The Quality Registry has been in direct contact with the departments to request reasons and possible changes plans. The annual report has devoted a lot of space to this, and the academic council has contributed generally to the academic community. Lack of consultations has also been a separate news item on the Cancer Registry's website.

Most hospitals have changed their consultation procedures. Akershus University Hospital has acquired the necessary equipment required for precise lightning flood diagnostics and could be excluded from the analysis as of 2022.

Sørlandet Hospital, Kristiansand is increasingly sending all lymph nodes with lymphoproliferative conditions to Oslo University Hospital in the last six months of 2022. It has so far not been as consistent for bone marrow biopsies, but these will also be forwarded in the future.

This year, Ålesund Hospital can show a significantly better result than previous annual reports.

For the first time, the goal of consulting over 95 per cent of non-Hodgkin lymphoma diagnoses with a university hospital has been achieved. This is a result of systematic work over several years.

Use of biopsy in the diagnosis of multiple myeloma

In the annual report for 2017, we presented for the first time the proportion of patients with multiple myeloma who were diagnosed using biopsy/bone marrow smears versus bone marrow smears only. It showed large differences between hospitals, and nationally the proportion of patients diagnosed by biopsy was 81 per cent. At this time, the national guidelines equated bone marrow smears and biopsy as diagnostic methods. The guidelines were amended in 2018/2019 so that it is now recommended that a biopsy should be used in addition to any bone marrow smears. Representatives from the academic council and the action programme group have worked to make the changes known in the academic community, and several departments had to change their practice. Nordland Hospital Trust and Vestfold Hospital Trust in particular have changed their practice considerably.

The 2019 annual report showed that 87.9 percent were diagnosed with biopsy. 2020 was the first vintage in which the goal that 90 per cent (90.3) of multiple myeloma patients should be diagnosed in this way was reached. In 2022, the result is 94 percent.

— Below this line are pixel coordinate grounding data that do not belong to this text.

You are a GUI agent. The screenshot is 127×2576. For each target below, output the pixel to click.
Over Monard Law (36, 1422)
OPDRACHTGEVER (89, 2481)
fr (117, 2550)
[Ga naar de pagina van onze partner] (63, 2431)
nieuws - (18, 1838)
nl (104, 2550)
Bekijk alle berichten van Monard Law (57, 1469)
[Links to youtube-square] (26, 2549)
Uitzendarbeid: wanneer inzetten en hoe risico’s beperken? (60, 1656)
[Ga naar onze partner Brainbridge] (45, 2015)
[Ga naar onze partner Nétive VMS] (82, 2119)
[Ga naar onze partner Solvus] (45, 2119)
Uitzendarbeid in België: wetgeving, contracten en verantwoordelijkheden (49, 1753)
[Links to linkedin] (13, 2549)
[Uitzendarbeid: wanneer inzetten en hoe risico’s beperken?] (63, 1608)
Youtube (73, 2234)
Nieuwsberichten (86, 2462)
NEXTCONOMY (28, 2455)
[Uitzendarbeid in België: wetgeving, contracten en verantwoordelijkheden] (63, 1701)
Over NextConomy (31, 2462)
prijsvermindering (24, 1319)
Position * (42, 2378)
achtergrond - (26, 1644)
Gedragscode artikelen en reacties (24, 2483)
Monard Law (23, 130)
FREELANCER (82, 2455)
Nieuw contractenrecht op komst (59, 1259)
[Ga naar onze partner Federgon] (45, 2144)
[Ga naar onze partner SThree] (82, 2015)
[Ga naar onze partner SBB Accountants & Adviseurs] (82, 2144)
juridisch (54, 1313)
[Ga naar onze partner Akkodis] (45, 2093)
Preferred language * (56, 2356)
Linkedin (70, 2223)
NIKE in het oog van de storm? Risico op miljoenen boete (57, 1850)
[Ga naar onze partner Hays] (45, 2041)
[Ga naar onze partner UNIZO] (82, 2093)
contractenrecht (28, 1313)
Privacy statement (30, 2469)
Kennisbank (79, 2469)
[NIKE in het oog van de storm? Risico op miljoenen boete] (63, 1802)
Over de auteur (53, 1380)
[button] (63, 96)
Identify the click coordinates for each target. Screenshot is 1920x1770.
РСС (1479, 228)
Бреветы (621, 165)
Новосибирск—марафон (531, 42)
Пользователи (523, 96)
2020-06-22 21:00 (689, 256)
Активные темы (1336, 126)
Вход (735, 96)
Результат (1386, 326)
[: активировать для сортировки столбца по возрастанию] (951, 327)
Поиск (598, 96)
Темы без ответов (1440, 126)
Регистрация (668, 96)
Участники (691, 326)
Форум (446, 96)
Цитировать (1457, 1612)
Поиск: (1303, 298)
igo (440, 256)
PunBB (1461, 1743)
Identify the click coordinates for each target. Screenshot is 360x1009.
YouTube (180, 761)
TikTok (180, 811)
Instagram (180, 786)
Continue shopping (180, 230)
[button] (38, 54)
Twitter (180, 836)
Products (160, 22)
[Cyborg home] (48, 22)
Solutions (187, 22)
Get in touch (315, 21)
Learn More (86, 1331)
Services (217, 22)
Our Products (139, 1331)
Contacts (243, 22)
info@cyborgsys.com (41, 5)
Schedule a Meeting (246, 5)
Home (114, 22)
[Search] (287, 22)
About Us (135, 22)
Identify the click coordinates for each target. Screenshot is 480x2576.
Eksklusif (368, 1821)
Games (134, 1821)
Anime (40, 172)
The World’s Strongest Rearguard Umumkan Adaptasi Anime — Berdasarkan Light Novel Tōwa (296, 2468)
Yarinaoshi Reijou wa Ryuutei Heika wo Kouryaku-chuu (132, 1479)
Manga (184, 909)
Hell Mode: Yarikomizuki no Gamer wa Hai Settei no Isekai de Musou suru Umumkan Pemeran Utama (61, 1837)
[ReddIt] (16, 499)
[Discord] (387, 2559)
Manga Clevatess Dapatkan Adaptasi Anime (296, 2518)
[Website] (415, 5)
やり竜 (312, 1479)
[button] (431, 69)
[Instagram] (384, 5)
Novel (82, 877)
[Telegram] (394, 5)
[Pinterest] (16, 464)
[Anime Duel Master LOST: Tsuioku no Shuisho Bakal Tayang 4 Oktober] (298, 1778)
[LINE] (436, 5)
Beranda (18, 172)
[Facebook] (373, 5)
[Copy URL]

See more areas for improvement and results in the Annual Report on Lymphoid Malignancies 2022


In order to further strengthen the quality of health care, the Cancer Registry of Norway has in 2019 and 2020 worked on planning and building an infra structure for collecting PROMs (Patient-reported outcome and experience goals), including integration with ePROM, which is the national solution for obtaining PROMs. 

The National Quality Registry for Lymphoid Malignancies will start with routine collection of PROMs/PREMs in 2023. In order to distinguish between common ailments in the population and ailments associated with these types of cancer, a random sample of persons without a lymphoid malignancy will also be invited to submit a questionnaire.

The different types of cancer have their own cancer-specific module that will measure late effects/ailments that are particularly associated with each cancer and its treatment(s). It has not been finally decided which type of cancer-specific module will be used in the quality registry. A working group has been established consisting of oncologists/hematologists, representatives from the Lymphatic and Blood Cancer Society and representatives from the Cancer Registry of Norway to work on this.